▶ [QUESTIONS TO ANSWER]:
1 – Using the article on oil prices, answer each question:
(a) What price per barrel did Brent crude touch on Monday?
(b) How many new oil wells did US drillers add last week?
(c) What support and resistance levels are given for MCX Crude oil October?
2 – Decide whether each statement agrees with the article on oil prices. Answer yes or no, and quote the words from the article that decide it.
(a) US West Texas Intermediate crude reached its highest level since late 2014.
(b) Crude has surged over 80% this year.
(c) The Chinese government has told miners to reduce coal production.

Oil prices soared on Monday, rising over 2% with Brent crude touching $84.09 a barrel up by 2.1% or $1.70 a barrel. This is the highest it has touched since October 2018.

As the global economy recovers from the pandemic, surging oil prices are deterring the road to recovery for both developed as well as developing economies.

US West Texas Intermediate (WTI) crude also rose $2.08, or 2.6%, and hit $81.43 recording its highest since late 2014.

Crude has surged over 60% this year owing to the easing of restrictions that had been in place due to COVID-19. As the rollout rate of vaccines rose, so did the demand for oil. Although major oil producers have maintained restrained supplies, the energy crisis in major economies shows no signs of easing.

Oil prices have been increasing as the economy revives owing to the relaxing of lockdowns as an increasing number of people receive the vaccination. In addition to that, global commodity prices including fuel sources for power generation have been rising throughout Asia and Europe. Some Indian states have seen power outages due to coal shortages while the Chinese government has instructed miners to ramp up their coal production to meet the power needs in the country.

As a result, oil has become an attractive commodity to be used as an additional source for power generation and aid in stabilizing economic activity. This strengthening of oil demand is pushing crude prices even higher.

Senior Analyst (Commodities), HDFC securities Tapan Patel said, “Crude oil rallied to seven years high on strong fundamentals on higher demand with global power shortage and lower supply worries. Crude oil prices rallied on substitute demand from gas and coal consumers over rising prices.”

Patel added, “The recent surge in natural gas and coal prices globally has increased demand for crude oil to meet power demand. Crude oil prices are expected to trade up with resistance at $83 and support at $80 per barrel. MCX Crude oil October has support at ₹5,990, resistance at ₹6,180.”

Rising crude oil prices are worrisome for the Indian economy. In addition to increasing fuel prices denting the fiscal discipline of the Centre, rising oil prices will increase the burden on consumers. This will pressurize the central government to slash the taxes on fuel or subsidize the oil marketing companies (OMCs).

Analysts are of the view that oil prices will continue to rise in the short term. OPEC and allies, together known as OPEC+, last week made the decision to maintain a steady and gradual increase in output in order to meet the market demand.

Although OPEC+ has pledged to return withheld supplies to market, it seems unlikely that the increase would meet the rising demand in the industrial economies, especially during the upcoming months of winter.

Energy Secretary Jennifer Granholm has hinted that the US might be planning to release crude oil from the government’s strategic petroleum reserve.

UBS analyst Giovanni Staunovo said, “The news from last week that the (US) Department of Energy is not planning to tap into strategic reserves, for now, is keeping the oil market tight and is supporting prices.”

Drillers in the US are benefiting from the rising prices as they added five new oil wells last week for the fifth straight weekly increase in oil and gas rigs.

Oil analyst at London brokerage PVM Oil Associates Tamas Varga said, “Depleting stocks, OPEC discipline, and the ongoing energy crunch will provide solid price support in the next three months.”

▶ [PROVIDED INFORMATION]:
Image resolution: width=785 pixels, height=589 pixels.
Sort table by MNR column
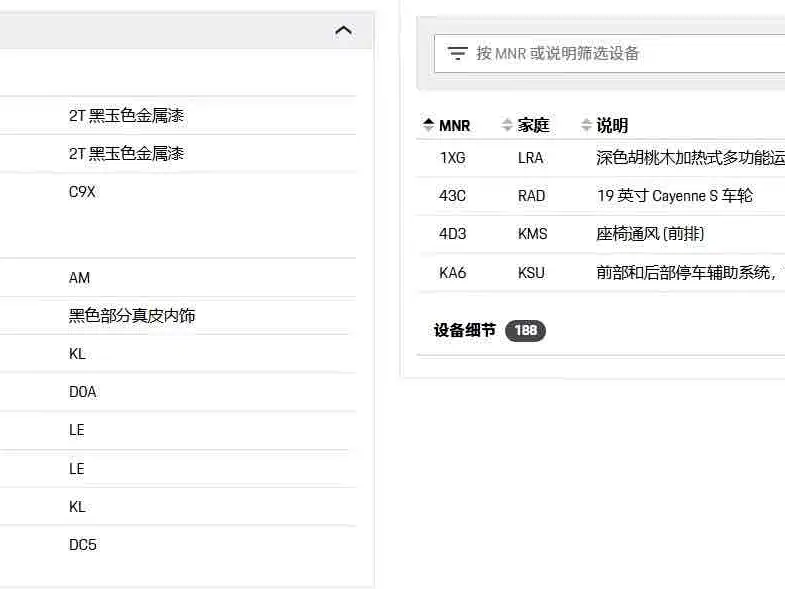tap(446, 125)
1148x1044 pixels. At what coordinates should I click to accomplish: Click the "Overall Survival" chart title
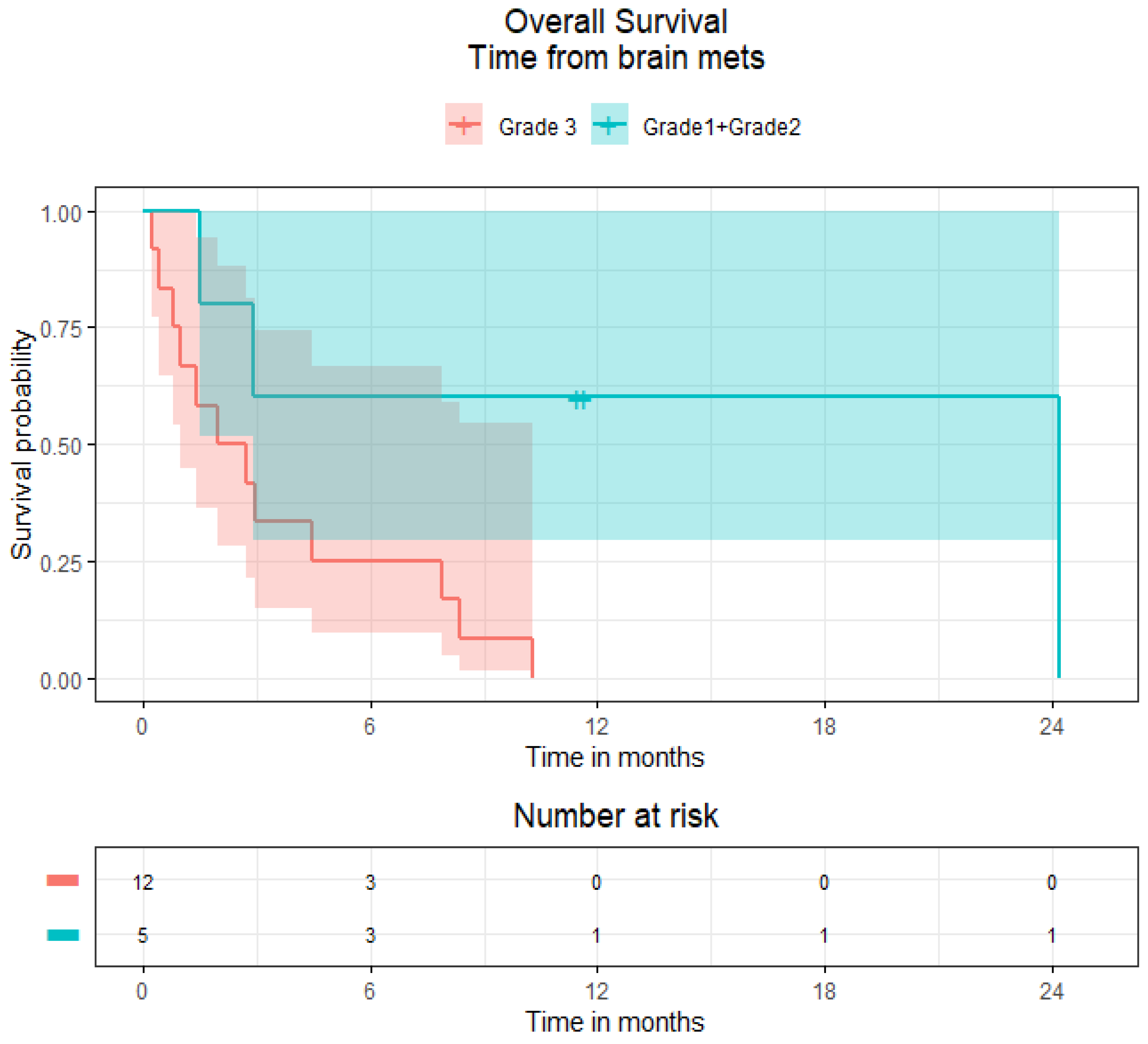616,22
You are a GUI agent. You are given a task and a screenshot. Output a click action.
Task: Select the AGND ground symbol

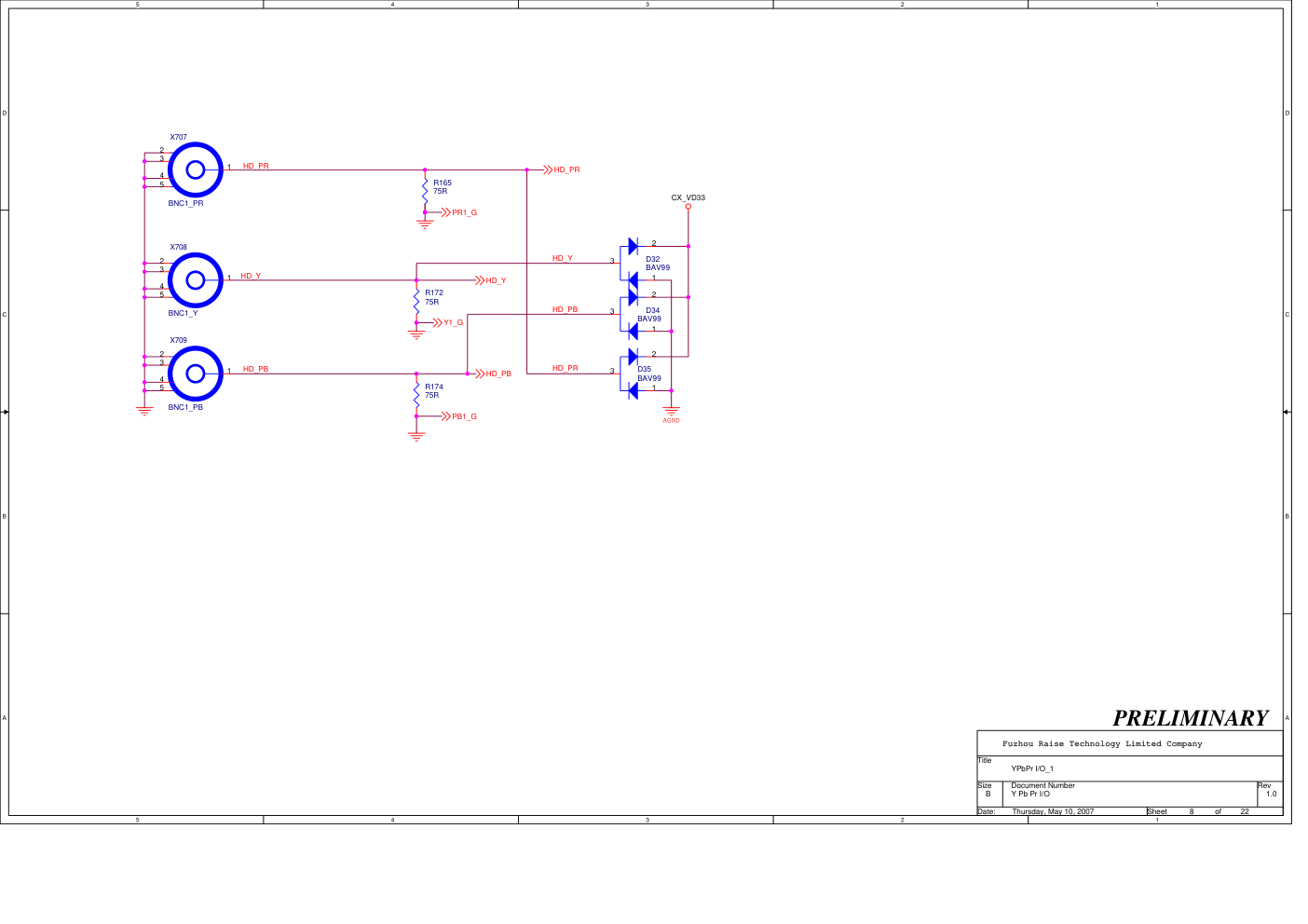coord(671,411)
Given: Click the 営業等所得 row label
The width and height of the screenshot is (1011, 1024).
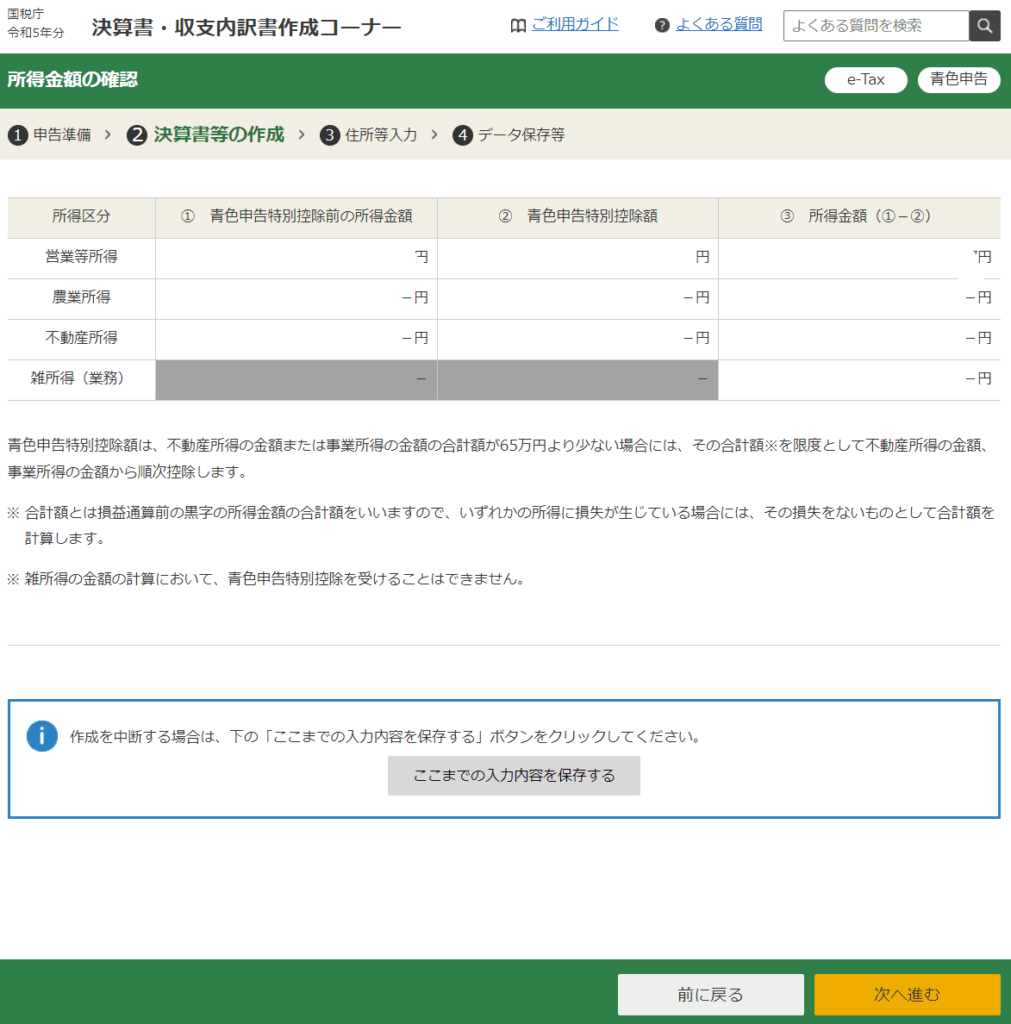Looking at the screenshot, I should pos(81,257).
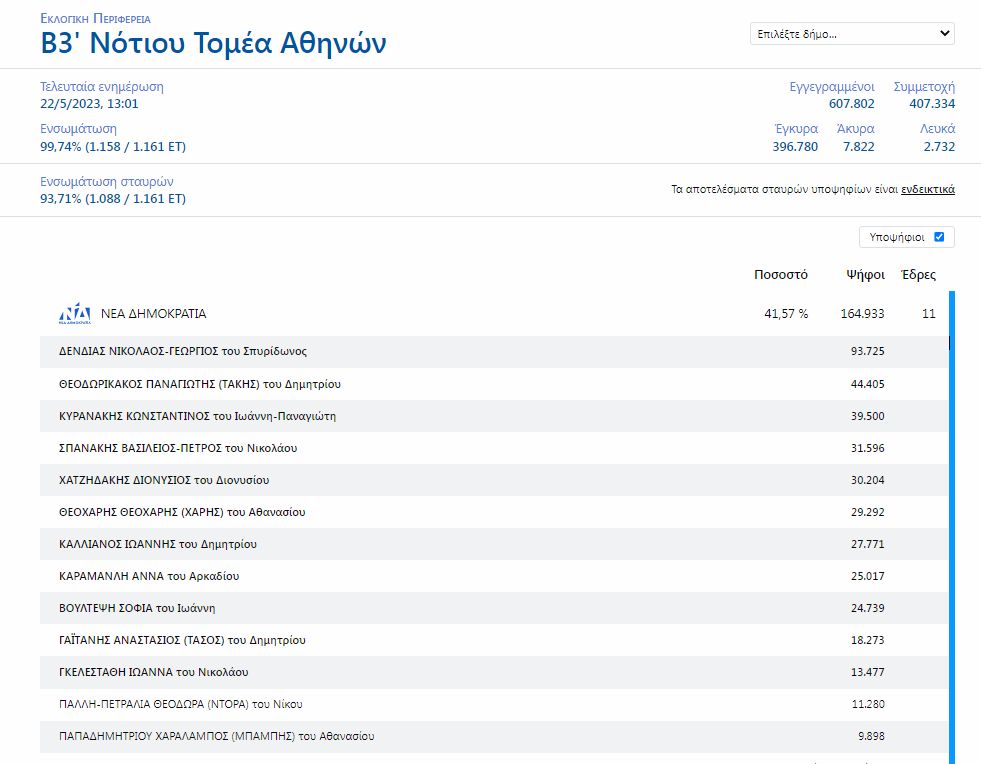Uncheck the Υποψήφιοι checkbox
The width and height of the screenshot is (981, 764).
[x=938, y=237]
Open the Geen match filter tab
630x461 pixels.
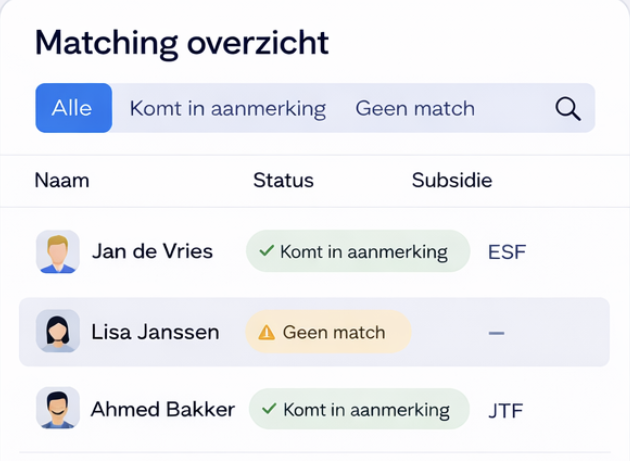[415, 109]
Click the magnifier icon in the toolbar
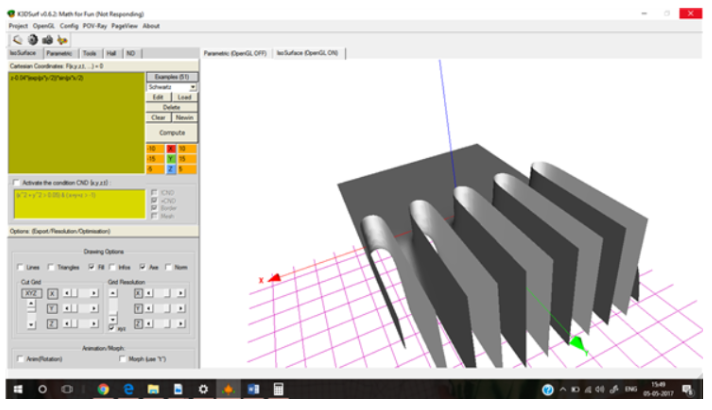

▶ [LIST OF ANSWERS]:
1 –
(a) $84.09 a barrel
(b) Five
(c) Support at ₹5,990 and resistance at ₹6,180

2 –
(a) Yes: "hit $81.43 recording its highest since late 2014"
(b) No: "Crude has surged over 60% this year"
(c) No: "the Chinese government has instructed miners to ramp up their coal production"